A 75.0-kg man steps off a platform 3.10 m above the ground. he keeps his legs straight as he falls, but his knees begin to bend at the moment his feet touch the ground; treated as a particle, he moves an additional 0.60 m before coming to rest. (a) what is his speed at the instant his feet touch the ground? (b) if we treat the man as a particle, what is his acceleration (magnitude and direction) as he slows down, if the acceleration is assumed to be constant?

Refer to the diagram shown below.

u = 0, the initial vertical velocity

Assume g = 9.8 m/s² and ignore air resistance.

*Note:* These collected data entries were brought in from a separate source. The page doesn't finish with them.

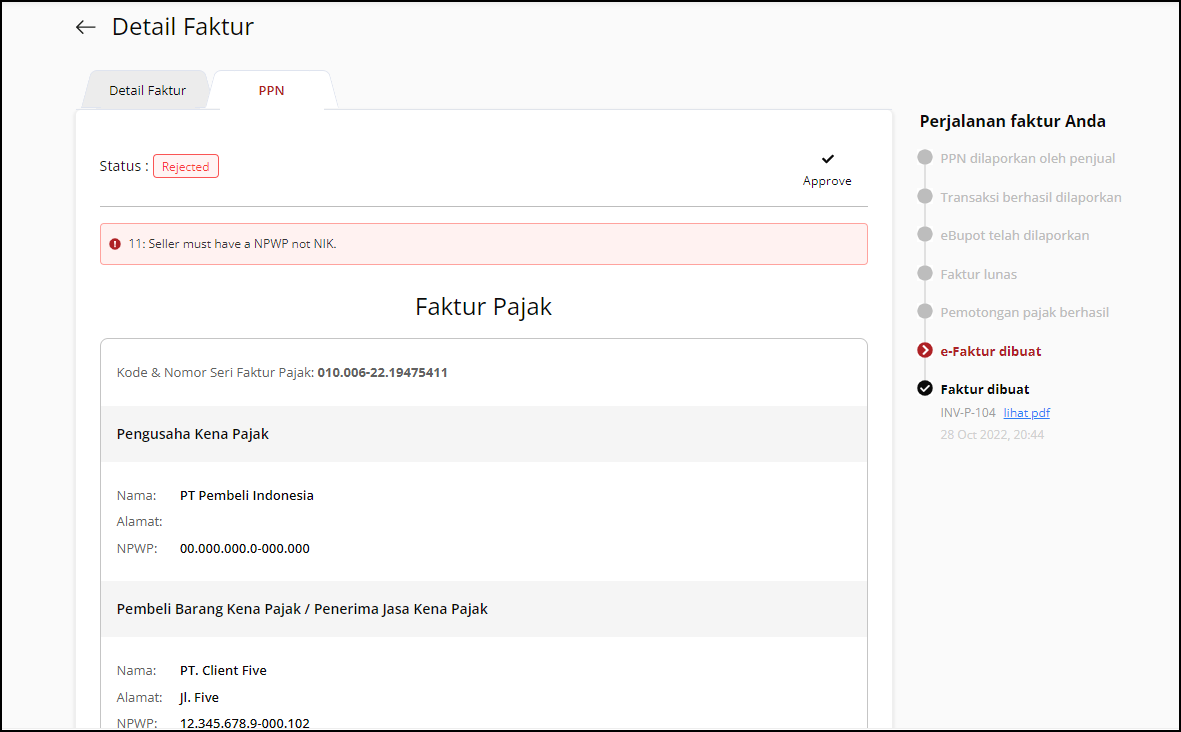Image resolution: width=1181 pixels, height=732 pixels.
Task: Click the PT Pembeli Indonesia name
Action: tap(247, 495)

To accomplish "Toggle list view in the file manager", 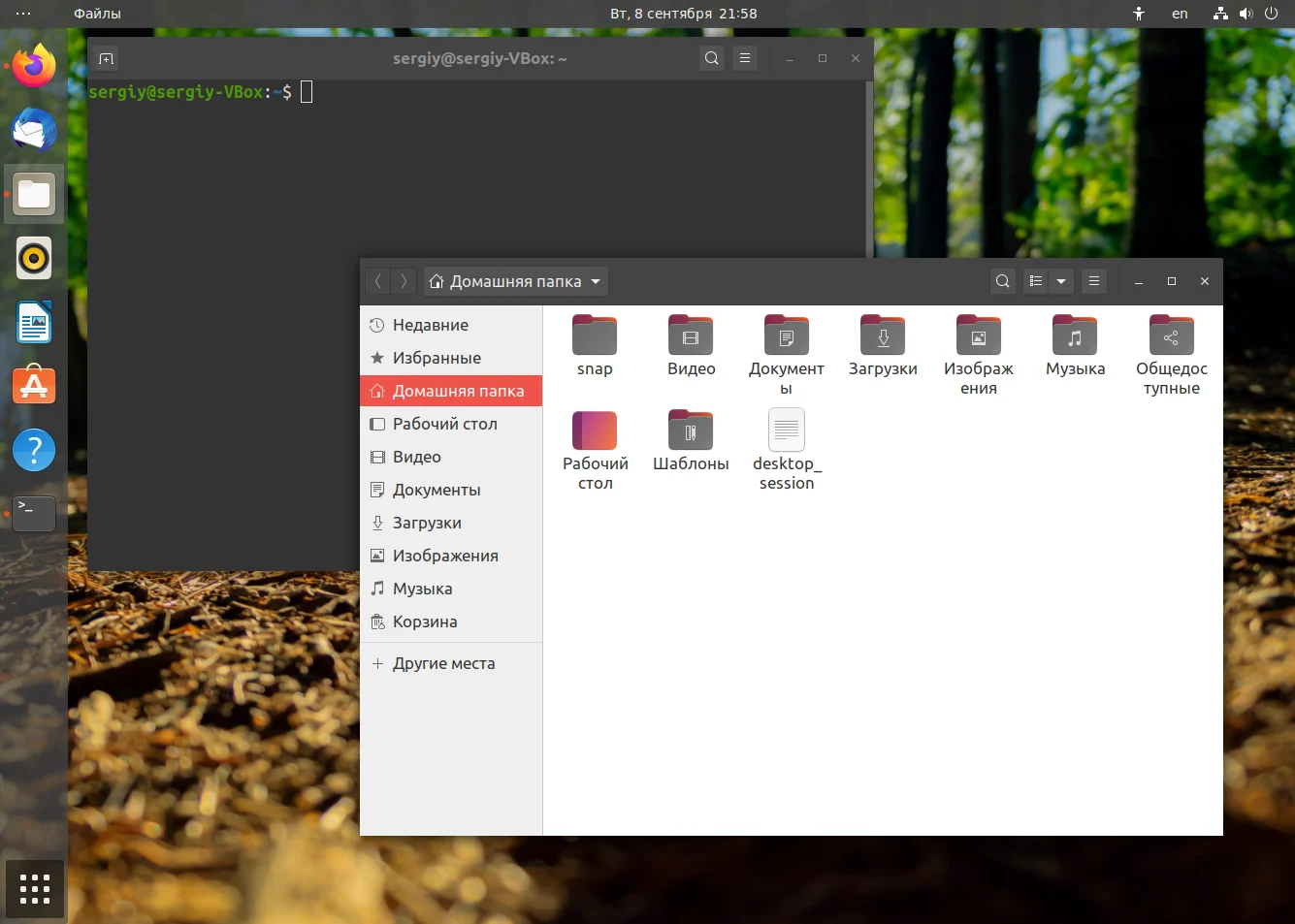I will (x=1036, y=281).
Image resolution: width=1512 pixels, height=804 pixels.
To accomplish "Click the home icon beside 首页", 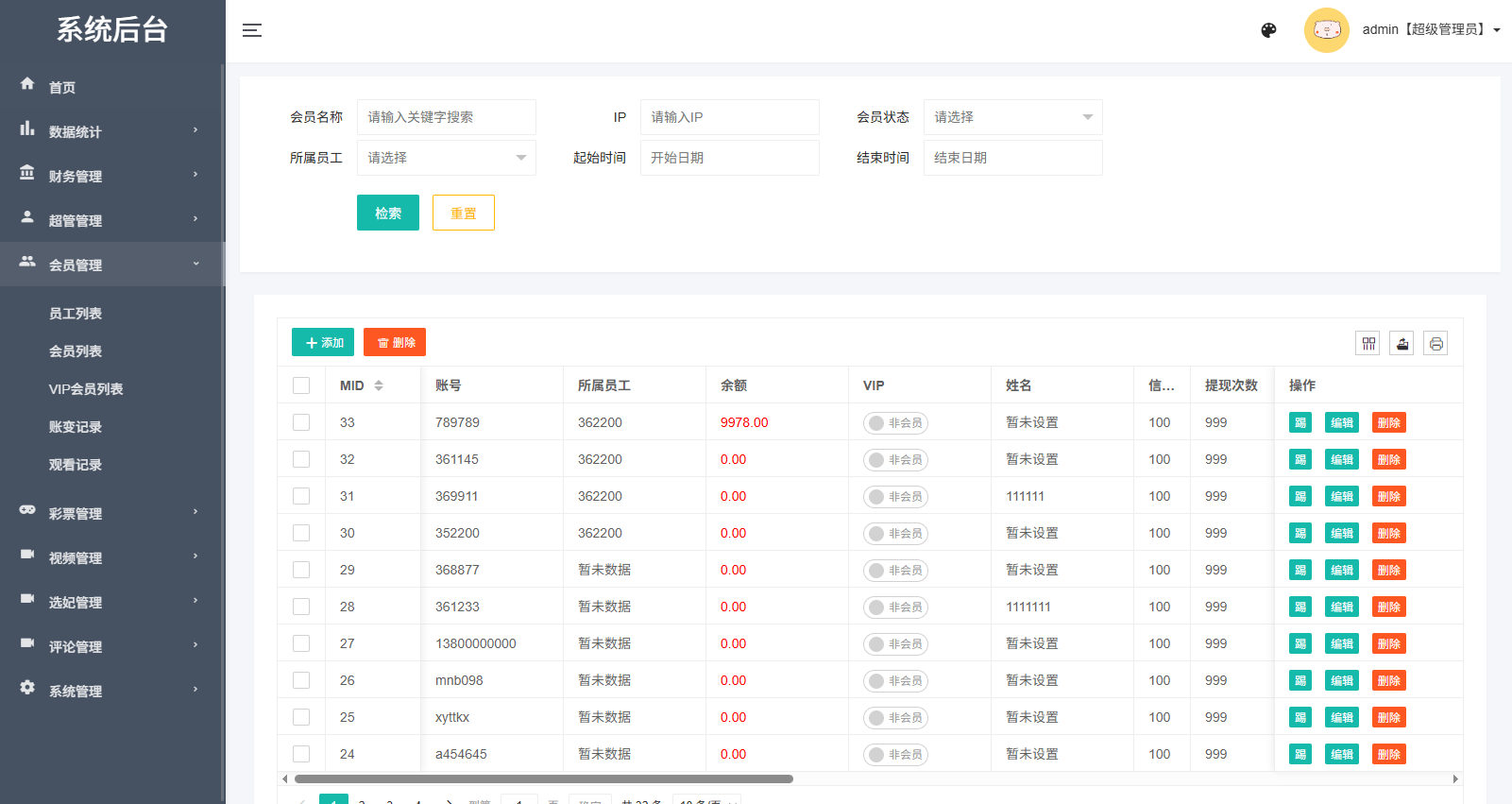I will click(27, 84).
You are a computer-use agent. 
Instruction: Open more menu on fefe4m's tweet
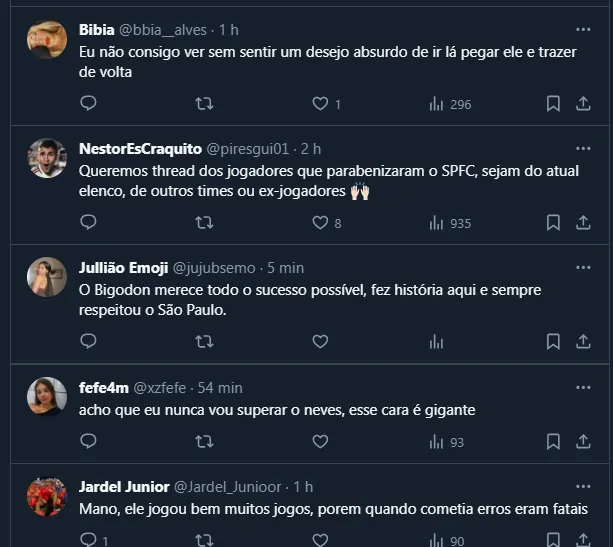[x=583, y=386]
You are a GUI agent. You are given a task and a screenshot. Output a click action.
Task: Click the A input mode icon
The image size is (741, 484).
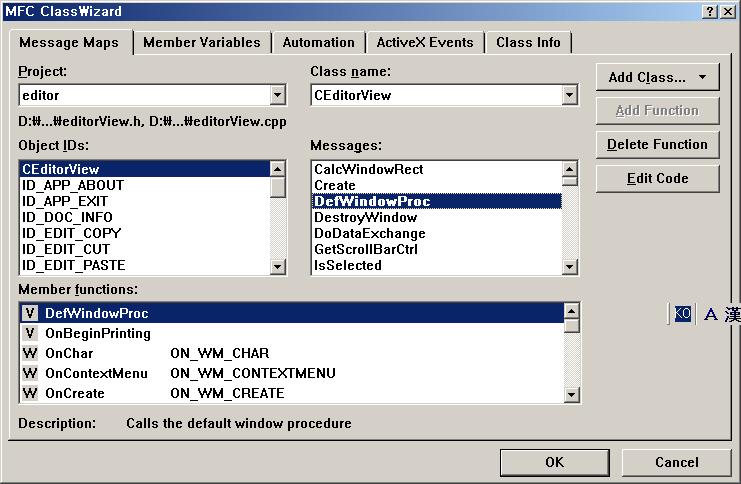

At the first stage of landing on the ground, the distance traveled is

h = 3.1 - 0.6 = 2.5 m.

If v = the vertical velocity at this stage, then

v² = u² + 2gh

v² = 2 * (9.8 m/s²) * (2.5 m) = 49 (m/s) ²

v = 7 m/s

At the second stage of landing on the ground, let a = the acceleration (actually deceleration) that his body provides to come to rest.

The distance traveled is 0.6 m.

Therefore

0 = (7 m/s) ² + 2 (a m/s²) * (0.6 m)

a = - 49/1.2 = - 40.833 m/s²

Answers:

(a) The velocity when the man first touches the ground is 7.0 m/s.

(b) The acceleration is - 40.83 m/s² (deceleration of 40.83 m/s²) to come to rest within 0.6 m.